As expected, neither Janet Yellen nor Mario Draghi had anything significant to say about central bank monetary policies and, as expected, the algorithms reacted anyway with a generally positive response. The market loves to love its central bankers even when they aren't talking about the policy.
The business media tried to sensationalize the news a bit, but even the algorithms had a tough time generating much movement. Both the S&P 500 and Russell 2000 ETF (IWM) ended up flat intraday while the Nasdaq lost ground.
The most bullish thing today was the strong breadth. We had around 4,450 gainers to just 2,190 decliners and nearly 300 stocks hitting new 12-month highs. Despite all that green, human traders seemed to be very quiet. I heard few comments about chasing strength and many traders complained about how boring the action was.
The action this week leaves the indices in mixed condition. There was an oversold bounce following the Charlottesville drama last week, but the buyers only had one day of decent momentum on Tuesday. The rest of the time it was just a lot of intraday churning. This may be due in part to the summer doldrums, but it isn't particularly positive.
We are entering the weakest time of the year seasonally and the bears are growing quite loud. I don't remember the last time the bearish conviction has been so high, and it isn't just the usual crowd of pessimists. Some folks who have been correctly bullish for a long time are feeling less confident.

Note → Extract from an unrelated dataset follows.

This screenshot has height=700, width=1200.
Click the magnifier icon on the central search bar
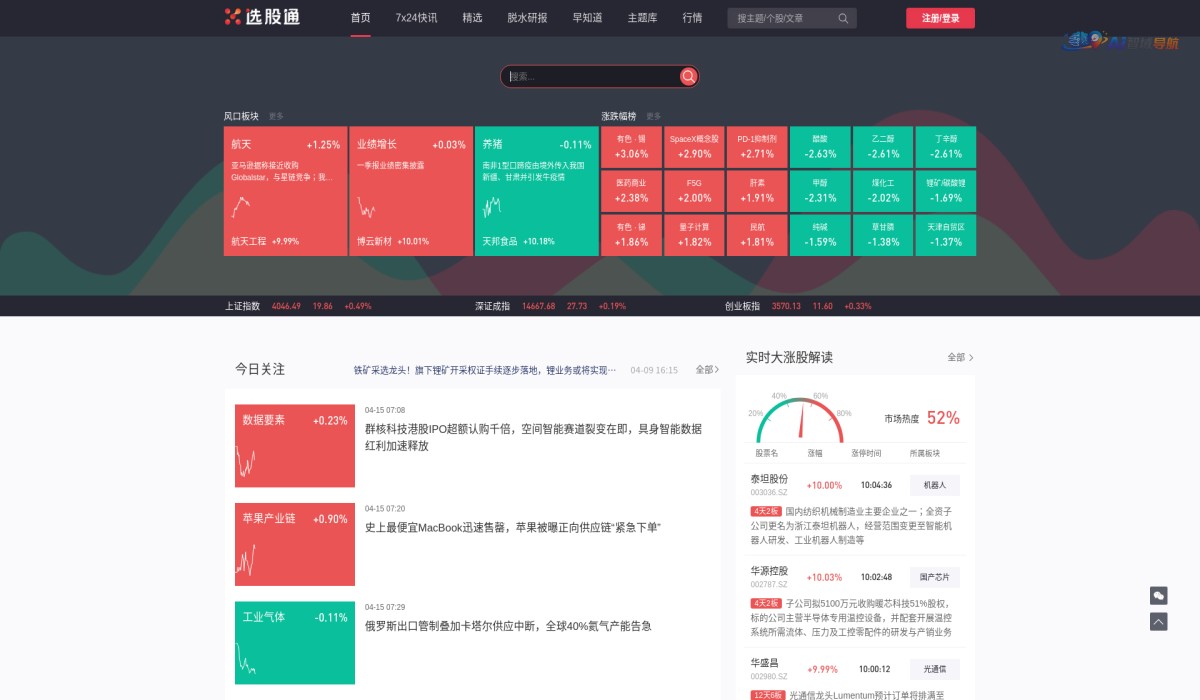[688, 76]
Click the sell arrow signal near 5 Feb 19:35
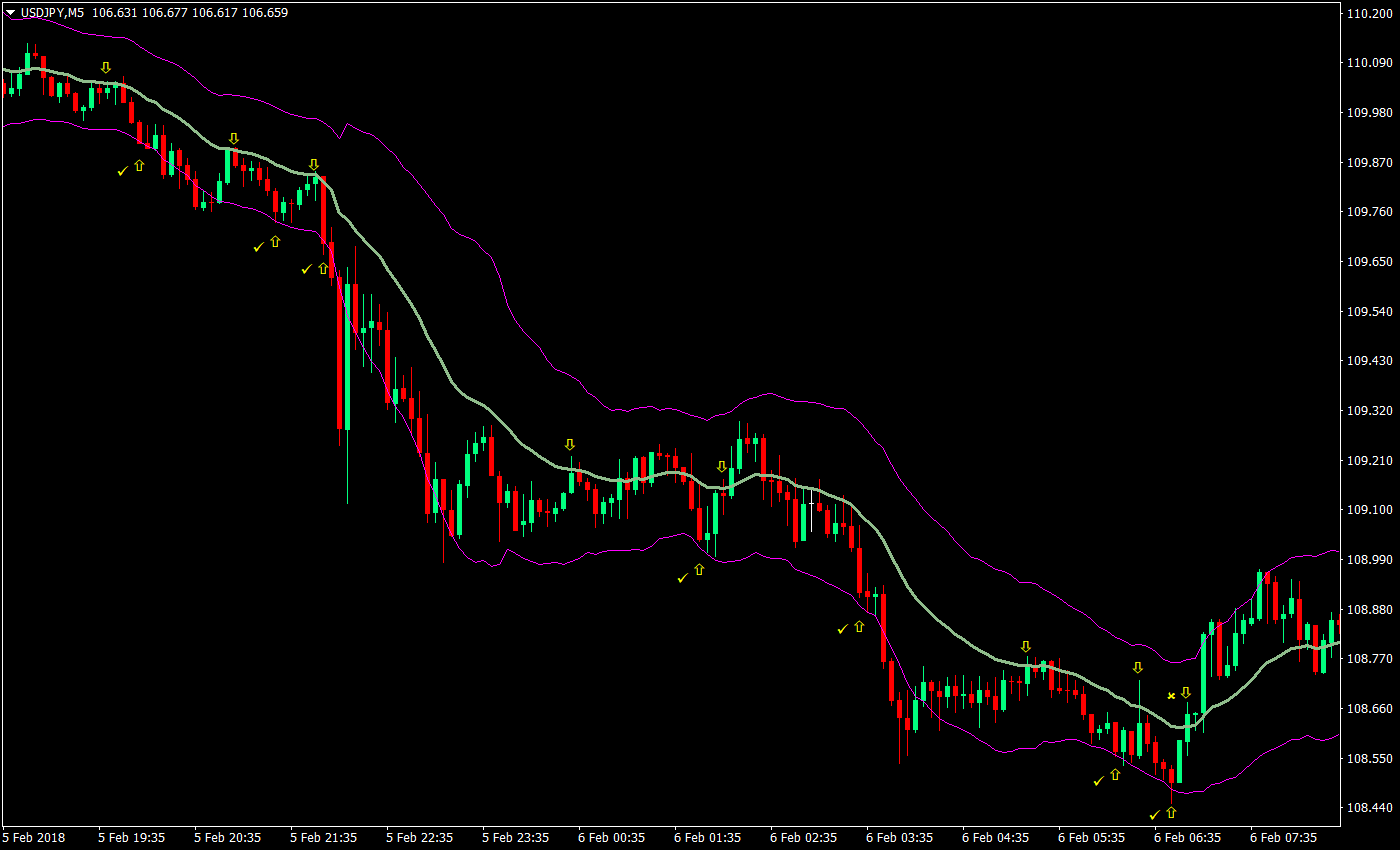1400x850 pixels. coord(106,67)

My biggest concern about the market is the paucity of picks. There isn't much showing up on my radar, and putting cash to work is tough. It often feels like the only way to stay busy is to build some index shorts.
With the central bankers out of the way for now and earnings season over, the market will be hunting for new catalysts. Renewed hopes for tax reform helped this week and that will likely be the focus again. Heightened vigilance will be necessary.
Have a great weekend. I'll see you on Monday.